___ Data records ___

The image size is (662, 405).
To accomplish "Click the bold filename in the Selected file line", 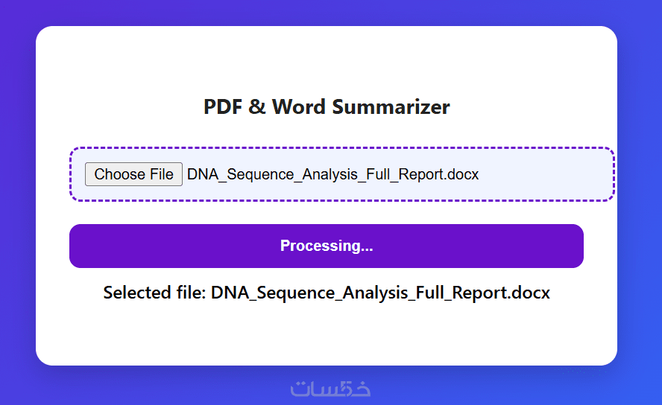I will (380, 293).
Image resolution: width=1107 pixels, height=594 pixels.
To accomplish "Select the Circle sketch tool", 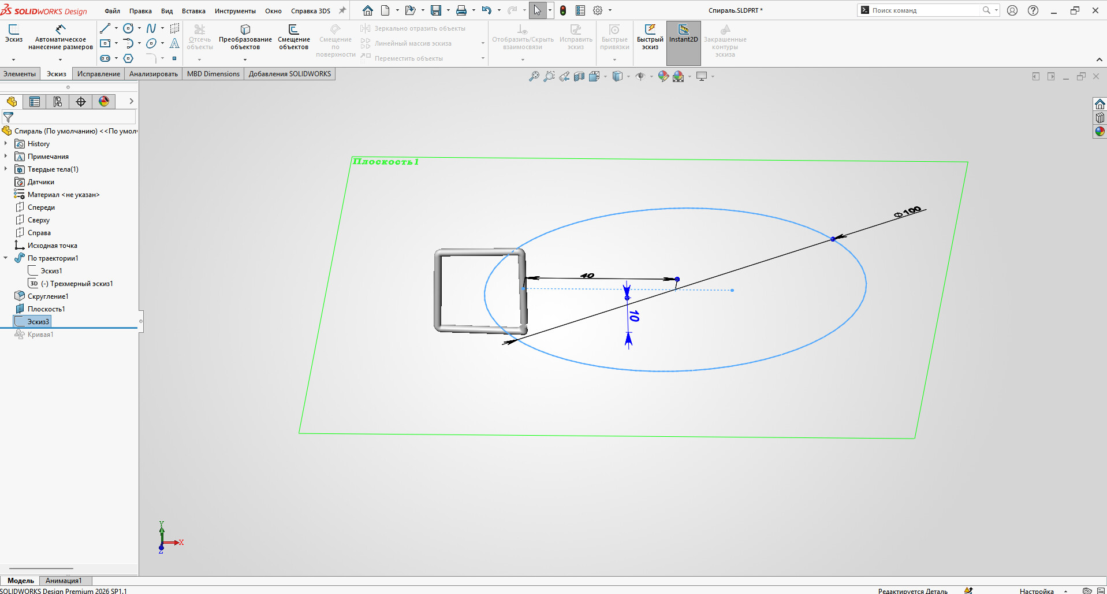I will 128,28.
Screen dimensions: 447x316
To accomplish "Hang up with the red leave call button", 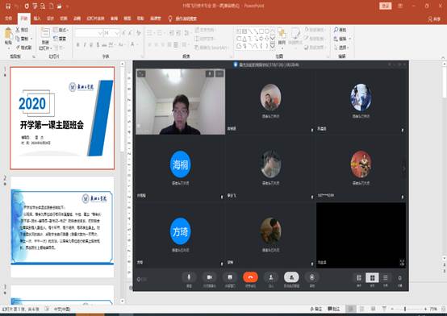I will (x=250, y=277).
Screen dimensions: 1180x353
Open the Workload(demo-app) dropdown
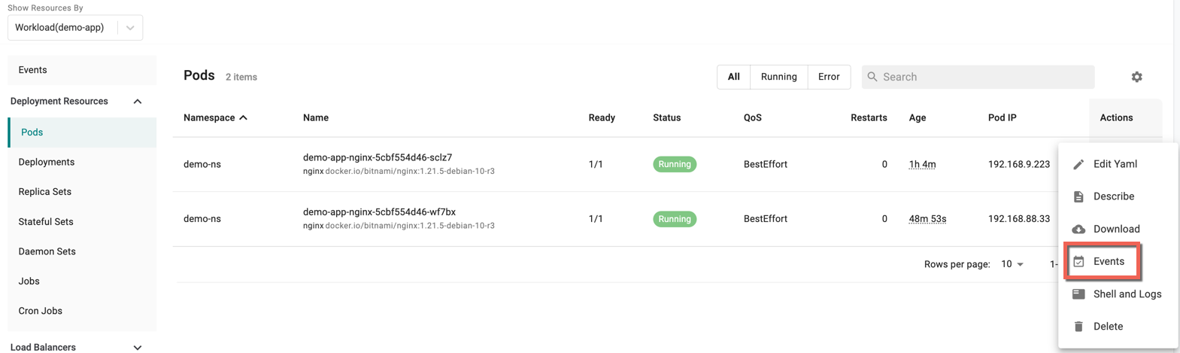click(x=75, y=28)
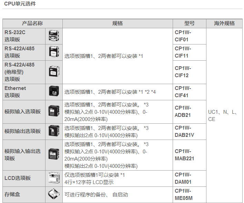This screenshot has width=244, height=203.
Task: Click the 模拟输入输出选项板 product image
Action: click(54, 154)
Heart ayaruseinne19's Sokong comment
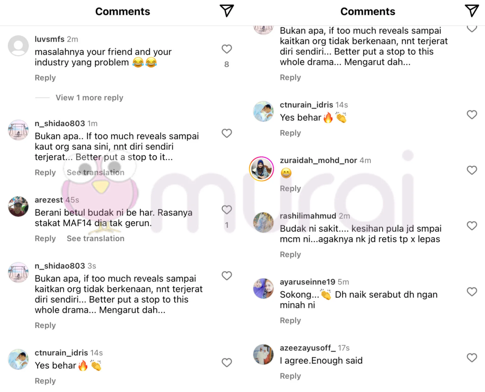The image size is (485, 392). (472, 292)
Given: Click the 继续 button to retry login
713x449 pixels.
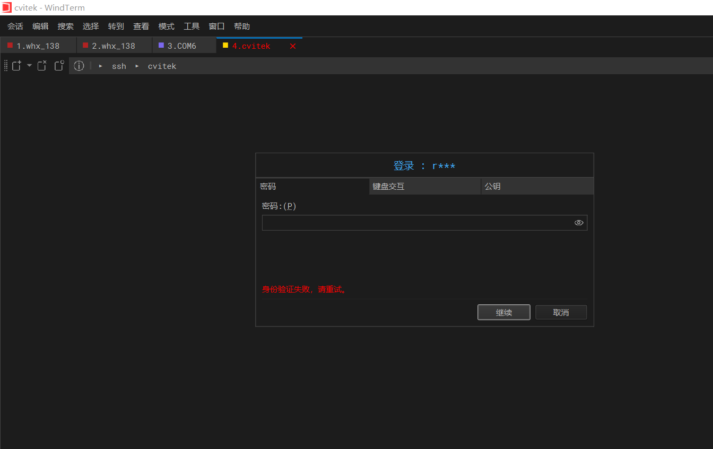Looking at the screenshot, I should [503, 312].
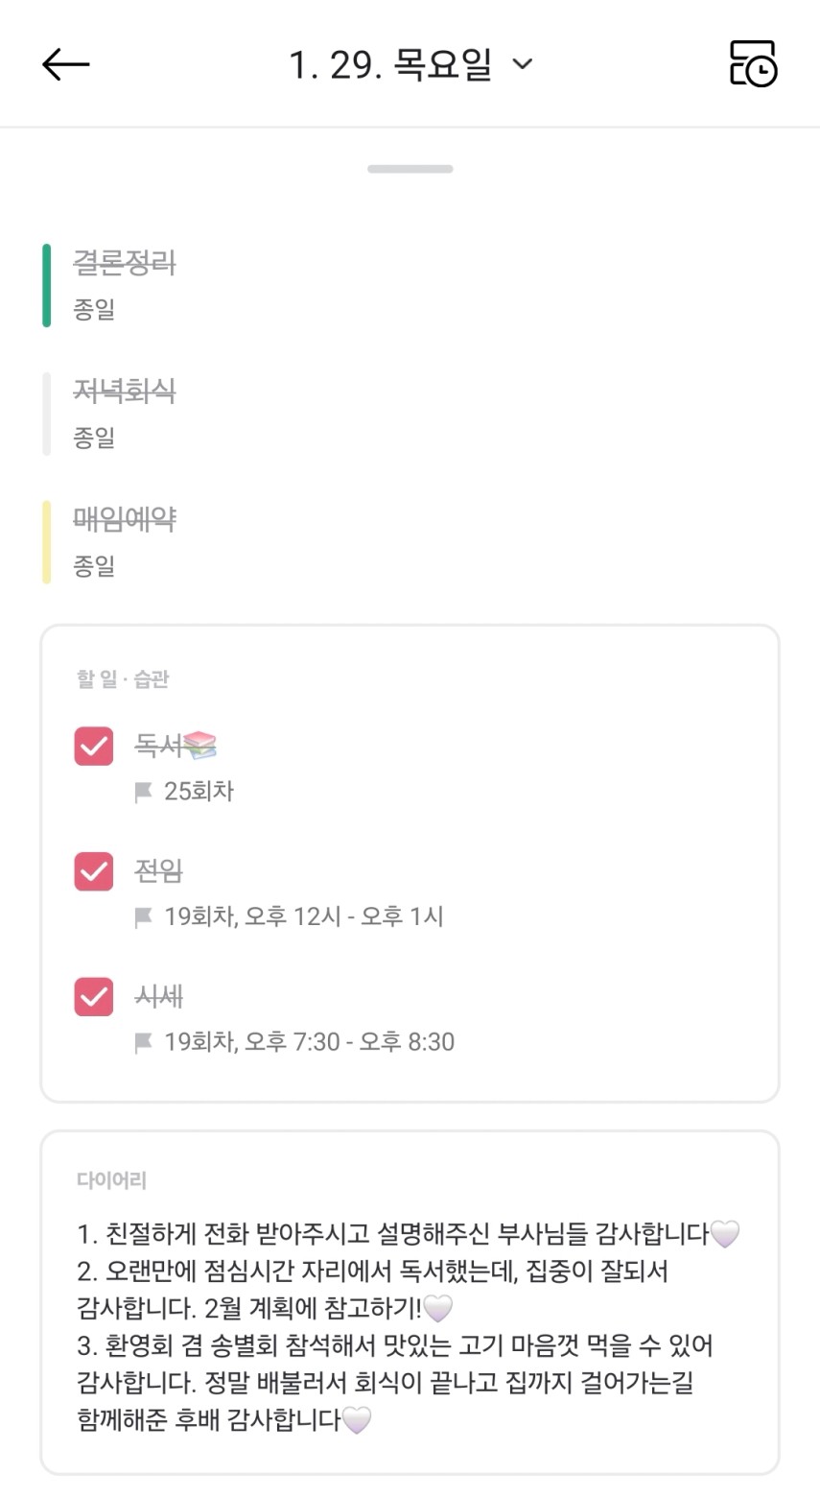Screen dimensions: 820x1497
Task: Open the 결론정리 all-day event
Action: (x=125, y=264)
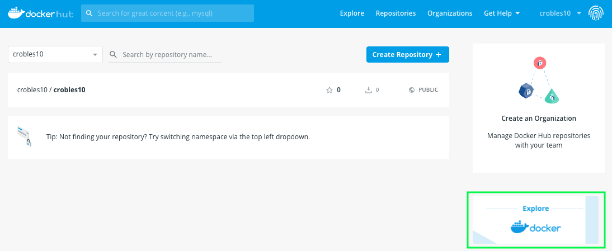Click the Docker Hub whale logo
Viewport: 612px width, 251px height.
[x=40, y=13]
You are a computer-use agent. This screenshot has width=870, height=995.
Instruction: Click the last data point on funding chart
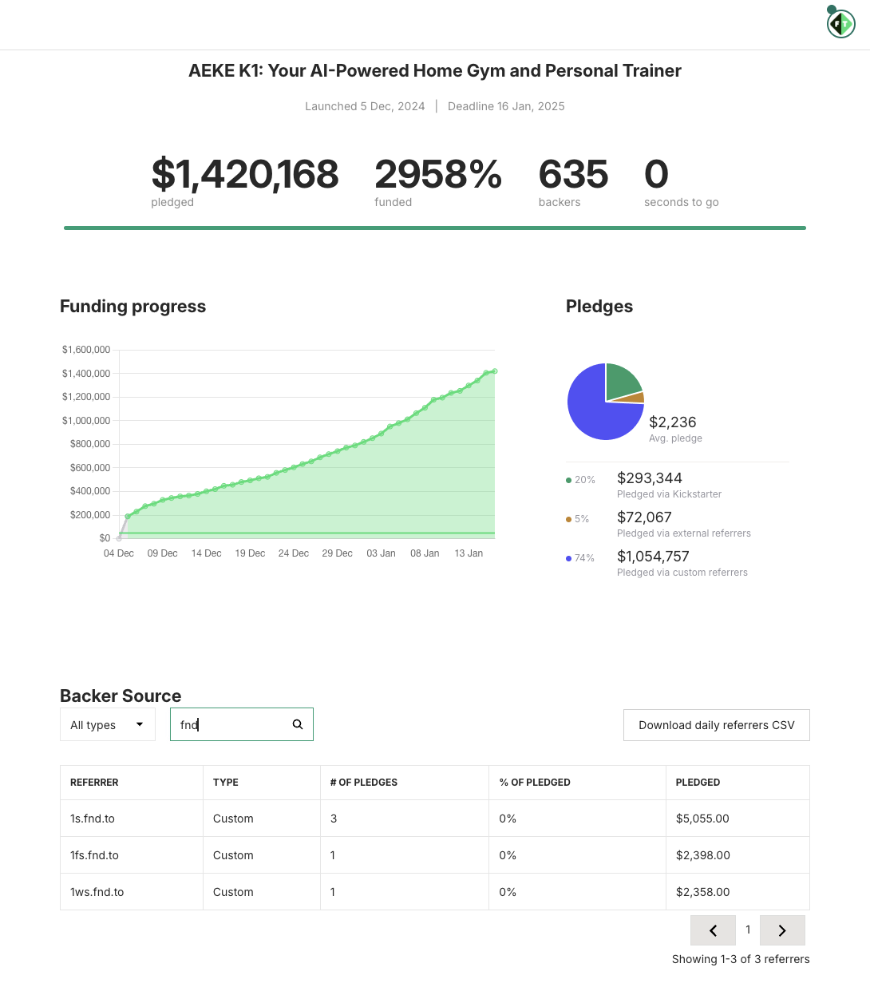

___

* Your task
Repeat verbatim the lines from the one with "You are a computer-use" through the end of the listing above. Include both ends, add nothing, and exclude the pictures.

* Answer box
You are a computer-use agent. This screenshot has width=870, height=995.
Instruction: Click the last data point on funding chart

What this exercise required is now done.